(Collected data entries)
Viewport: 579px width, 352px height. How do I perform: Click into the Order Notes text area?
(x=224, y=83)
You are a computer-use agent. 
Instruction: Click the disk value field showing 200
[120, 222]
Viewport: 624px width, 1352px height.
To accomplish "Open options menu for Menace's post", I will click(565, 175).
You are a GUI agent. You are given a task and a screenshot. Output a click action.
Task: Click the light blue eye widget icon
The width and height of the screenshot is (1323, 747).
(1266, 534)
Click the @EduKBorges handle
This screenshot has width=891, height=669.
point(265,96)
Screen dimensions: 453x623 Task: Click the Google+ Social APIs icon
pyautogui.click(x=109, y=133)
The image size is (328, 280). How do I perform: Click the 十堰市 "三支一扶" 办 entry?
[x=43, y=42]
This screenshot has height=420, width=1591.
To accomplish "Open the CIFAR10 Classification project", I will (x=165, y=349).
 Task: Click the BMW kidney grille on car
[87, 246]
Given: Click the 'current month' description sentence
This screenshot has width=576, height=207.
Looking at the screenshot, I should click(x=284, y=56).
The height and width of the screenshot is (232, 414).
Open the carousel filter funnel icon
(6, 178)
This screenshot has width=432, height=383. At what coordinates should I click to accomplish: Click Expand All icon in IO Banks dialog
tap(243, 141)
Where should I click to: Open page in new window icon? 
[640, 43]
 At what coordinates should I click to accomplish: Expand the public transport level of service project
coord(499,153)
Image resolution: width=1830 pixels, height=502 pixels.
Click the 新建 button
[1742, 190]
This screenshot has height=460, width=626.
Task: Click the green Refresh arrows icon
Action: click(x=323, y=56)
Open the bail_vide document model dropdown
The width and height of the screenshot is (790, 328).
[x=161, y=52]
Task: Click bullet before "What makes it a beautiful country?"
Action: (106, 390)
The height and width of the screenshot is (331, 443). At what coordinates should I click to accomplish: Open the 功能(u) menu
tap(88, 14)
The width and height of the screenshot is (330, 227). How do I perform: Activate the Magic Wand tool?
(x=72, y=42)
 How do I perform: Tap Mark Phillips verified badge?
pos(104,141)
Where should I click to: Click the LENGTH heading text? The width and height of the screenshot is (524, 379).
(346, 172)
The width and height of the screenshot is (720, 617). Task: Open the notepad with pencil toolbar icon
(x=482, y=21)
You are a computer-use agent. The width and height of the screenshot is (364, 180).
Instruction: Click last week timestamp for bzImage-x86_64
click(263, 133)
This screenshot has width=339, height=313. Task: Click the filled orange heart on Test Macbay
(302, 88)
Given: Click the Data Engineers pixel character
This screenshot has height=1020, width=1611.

> Work to complete: The requested lines run from the one with "How do I perform: Tap" through the last line of the records. Return them exactly.

> Response to this task:
 How do I perform: Tap Mark Phillips verified badge?
pos(104,141)
Where should I click to: Click the LENGTH heading text? The width and height of the screenshot is (524, 379).
(346, 172)
The width and height of the screenshot is (720, 617). Task: Open the notepad with pencil toolbar icon
(x=482, y=21)
You are a computer-use agent. The width and height of the screenshot is (364, 180).
Instruction: Click last week timestamp for bzImage-x86_64
click(263, 133)
This screenshot has width=339, height=313. Task: Click the filled orange heart on Test Macbay
(302, 88)
Given: Click the Data Engineers pixel character
This screenshot has height=1020, width=1611.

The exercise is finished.